** begin DATA **

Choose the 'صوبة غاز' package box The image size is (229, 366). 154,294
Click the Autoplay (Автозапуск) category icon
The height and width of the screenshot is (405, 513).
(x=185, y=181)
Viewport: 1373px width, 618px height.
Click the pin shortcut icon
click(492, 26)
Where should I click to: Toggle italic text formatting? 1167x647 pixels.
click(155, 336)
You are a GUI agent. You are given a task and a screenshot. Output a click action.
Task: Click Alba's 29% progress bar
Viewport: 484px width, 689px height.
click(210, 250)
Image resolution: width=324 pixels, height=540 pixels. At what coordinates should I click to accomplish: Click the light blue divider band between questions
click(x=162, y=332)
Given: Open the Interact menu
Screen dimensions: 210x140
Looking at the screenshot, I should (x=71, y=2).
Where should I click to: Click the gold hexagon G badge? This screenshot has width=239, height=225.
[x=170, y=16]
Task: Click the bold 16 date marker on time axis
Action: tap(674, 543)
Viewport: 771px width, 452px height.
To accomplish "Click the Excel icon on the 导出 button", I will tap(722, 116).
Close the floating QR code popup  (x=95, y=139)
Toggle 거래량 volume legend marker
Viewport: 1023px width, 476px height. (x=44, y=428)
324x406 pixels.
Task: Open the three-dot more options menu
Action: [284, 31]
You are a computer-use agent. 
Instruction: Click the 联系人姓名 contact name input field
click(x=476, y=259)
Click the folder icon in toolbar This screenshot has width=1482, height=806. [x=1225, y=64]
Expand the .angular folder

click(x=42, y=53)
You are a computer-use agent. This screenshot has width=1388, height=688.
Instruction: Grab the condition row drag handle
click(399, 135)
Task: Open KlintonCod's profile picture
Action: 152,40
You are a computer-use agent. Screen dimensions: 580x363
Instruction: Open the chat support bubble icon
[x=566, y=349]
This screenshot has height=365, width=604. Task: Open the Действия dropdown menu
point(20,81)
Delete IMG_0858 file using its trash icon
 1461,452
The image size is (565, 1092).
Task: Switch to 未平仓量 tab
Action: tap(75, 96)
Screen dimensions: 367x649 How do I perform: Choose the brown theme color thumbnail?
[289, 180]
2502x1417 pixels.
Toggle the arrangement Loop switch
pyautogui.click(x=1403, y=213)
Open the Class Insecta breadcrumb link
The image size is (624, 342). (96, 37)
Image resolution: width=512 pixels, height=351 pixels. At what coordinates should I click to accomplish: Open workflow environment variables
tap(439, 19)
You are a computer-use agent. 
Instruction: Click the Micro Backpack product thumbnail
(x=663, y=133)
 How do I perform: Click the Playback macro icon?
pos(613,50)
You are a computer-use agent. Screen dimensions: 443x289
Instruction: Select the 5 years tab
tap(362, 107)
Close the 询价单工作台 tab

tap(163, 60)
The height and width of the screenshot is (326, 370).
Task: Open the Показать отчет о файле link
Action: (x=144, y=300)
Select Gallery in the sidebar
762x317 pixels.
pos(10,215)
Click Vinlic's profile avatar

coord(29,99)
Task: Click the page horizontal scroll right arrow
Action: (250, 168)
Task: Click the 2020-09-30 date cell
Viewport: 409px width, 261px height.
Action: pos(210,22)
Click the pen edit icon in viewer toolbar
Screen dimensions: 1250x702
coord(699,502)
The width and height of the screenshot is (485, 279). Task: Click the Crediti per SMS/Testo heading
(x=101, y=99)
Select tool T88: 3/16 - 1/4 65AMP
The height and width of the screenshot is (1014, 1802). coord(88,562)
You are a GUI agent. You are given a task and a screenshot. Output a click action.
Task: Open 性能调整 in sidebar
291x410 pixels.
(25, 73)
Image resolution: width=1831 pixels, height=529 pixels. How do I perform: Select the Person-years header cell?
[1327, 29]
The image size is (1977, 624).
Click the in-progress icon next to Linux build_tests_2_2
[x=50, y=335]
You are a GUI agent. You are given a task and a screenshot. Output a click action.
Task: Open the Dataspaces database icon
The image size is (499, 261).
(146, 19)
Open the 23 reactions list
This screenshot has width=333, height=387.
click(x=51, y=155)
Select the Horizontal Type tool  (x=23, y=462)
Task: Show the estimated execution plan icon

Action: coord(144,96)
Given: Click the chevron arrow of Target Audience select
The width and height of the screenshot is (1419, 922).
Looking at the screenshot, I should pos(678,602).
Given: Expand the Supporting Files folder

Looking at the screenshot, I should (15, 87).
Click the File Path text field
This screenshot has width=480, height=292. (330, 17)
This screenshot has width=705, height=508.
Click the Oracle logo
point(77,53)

** end DATA **

• _STATED GOAL_: How many lines in the rows above contain the string "toolbar"? Give only the number.

• _RESULT_: 2